I’m sure there are some fine recipes in this community to create a Wine Society cook book :plate_with_cutlery: :thinking:


#16

and isn’t that great…its one of the things I love about food and wine matching - so much to try! and no one is wrong…its what they like!!

and here we have the crux of this whole thread…“I think”…what one person thinks (in this case we mean ‘likes’) is on the whole different to the next person. as a worked example…

Q - What Rhone to put with beef daube ?
person 1 - Gigondas
person 2 - Cornas

  • debate ensues on Grenache vs Syrah

then P2 will expand to the prefer the Dom.
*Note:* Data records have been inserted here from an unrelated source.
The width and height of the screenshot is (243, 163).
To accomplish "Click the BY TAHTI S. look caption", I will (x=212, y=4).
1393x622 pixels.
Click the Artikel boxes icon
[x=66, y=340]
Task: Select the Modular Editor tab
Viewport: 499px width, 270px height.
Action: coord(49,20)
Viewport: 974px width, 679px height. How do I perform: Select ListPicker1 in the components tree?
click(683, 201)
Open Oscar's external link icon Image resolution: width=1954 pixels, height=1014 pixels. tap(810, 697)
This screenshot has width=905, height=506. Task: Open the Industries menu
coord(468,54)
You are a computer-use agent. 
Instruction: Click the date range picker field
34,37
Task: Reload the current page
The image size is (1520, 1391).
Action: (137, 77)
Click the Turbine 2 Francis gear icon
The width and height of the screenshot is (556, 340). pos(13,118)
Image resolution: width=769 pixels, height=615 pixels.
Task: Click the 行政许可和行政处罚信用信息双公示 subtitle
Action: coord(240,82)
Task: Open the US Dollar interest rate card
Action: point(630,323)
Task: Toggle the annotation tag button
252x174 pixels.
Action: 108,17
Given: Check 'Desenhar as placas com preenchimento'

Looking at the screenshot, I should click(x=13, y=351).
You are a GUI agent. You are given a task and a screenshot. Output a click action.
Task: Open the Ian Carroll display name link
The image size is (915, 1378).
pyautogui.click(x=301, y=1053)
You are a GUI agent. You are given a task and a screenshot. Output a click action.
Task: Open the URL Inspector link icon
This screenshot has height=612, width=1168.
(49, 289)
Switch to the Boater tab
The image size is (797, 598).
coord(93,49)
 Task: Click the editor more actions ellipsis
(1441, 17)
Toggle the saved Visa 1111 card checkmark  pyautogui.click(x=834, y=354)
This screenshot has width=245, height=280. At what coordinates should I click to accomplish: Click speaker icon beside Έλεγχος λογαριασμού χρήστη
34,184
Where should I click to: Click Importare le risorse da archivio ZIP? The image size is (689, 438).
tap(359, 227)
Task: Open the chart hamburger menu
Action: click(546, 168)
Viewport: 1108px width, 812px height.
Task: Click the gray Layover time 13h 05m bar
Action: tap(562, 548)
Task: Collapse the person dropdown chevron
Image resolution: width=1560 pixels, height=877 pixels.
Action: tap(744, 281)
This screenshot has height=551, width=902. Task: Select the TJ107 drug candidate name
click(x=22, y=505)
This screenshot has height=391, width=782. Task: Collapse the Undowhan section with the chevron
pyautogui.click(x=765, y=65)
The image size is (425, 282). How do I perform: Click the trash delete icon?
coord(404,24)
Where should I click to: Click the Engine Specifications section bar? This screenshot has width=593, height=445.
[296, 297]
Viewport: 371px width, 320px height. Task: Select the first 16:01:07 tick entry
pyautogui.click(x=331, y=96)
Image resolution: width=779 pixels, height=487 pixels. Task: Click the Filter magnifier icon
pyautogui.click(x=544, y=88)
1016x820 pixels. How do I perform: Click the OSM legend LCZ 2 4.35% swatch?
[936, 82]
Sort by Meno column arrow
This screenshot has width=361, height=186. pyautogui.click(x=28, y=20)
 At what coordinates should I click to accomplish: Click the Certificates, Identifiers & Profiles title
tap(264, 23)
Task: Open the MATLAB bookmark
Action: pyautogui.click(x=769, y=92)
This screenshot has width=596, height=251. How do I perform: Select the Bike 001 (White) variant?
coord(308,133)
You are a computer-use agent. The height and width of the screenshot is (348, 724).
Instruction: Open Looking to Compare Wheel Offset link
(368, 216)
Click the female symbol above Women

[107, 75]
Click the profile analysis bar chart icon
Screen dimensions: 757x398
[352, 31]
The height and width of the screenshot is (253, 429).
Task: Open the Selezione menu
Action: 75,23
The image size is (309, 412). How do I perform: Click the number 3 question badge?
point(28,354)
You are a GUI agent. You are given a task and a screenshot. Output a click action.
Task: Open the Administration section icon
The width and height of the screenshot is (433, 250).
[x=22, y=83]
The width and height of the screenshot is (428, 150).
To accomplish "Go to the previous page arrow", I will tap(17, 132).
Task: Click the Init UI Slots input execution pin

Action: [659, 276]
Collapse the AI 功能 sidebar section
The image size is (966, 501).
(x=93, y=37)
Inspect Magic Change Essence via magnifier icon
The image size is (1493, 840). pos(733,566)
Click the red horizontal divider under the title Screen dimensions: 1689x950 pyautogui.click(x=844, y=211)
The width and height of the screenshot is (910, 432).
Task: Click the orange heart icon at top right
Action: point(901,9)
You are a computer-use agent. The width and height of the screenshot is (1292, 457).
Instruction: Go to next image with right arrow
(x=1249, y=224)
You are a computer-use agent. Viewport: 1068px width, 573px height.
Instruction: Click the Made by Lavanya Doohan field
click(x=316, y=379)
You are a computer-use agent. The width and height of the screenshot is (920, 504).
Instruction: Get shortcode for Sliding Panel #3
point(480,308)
Allemand to Dom Corbis

  • Debate ensues on merits of the two producers - vine situation, vilification …

then P2 will expand to say it must be mature at least 8 years old and best recent vintage was 2008.

  • debate ensues on does young or mature go best

get the idea…we all have our own likes and no one is wrong!

ps. and thats without the debate on which cut of beef to use and what herbs to add to the recipe…all which make a big difference too !


#17

Day = made. Thank you!


#18

Not a problem, @GuidoD - I can see where you’re coming from, and it’s all part of a healthy debate! :slight_smile: Viable is a completely valid word to use, I just think we called it pinot-perfect because we’d tasked Felicity with coming up with a recipe tailor-made to match that specific pinot.
Thanks for sharing about her WSET qual too - I’m jealous of her Distinction! I only got a Merit. :cry: (Not that I’m still bitter or anything…:wink:)

Now wouldn’t that be a brilliant idea! :smiley: I’m blown away by the recipe skills of this Community. I also love that whenever someone asks for food matching advice, there’s always so many suggestions, and all different! When I’ve put the advice to use, it makes the wine all the more special to know one of my fellow Society members recommended it. (And I’ve never tried a match I disagreed with yet…!)


#19

I’ve added the book already for my 2020 Xmas list - so you’ve got roughly 10 months to make it happen, that’s plenty of time :muscle: I can already see the beautifully bound Volume 1 :blush: This could also open up an avenue to non Wine Soc members as well :thinking:

Perhaps there is away also to integrate any recipes here with the food matching section of the Wine Soc website?


#20

The guardian did actually release a book of their cycle blog including top btl comment picks.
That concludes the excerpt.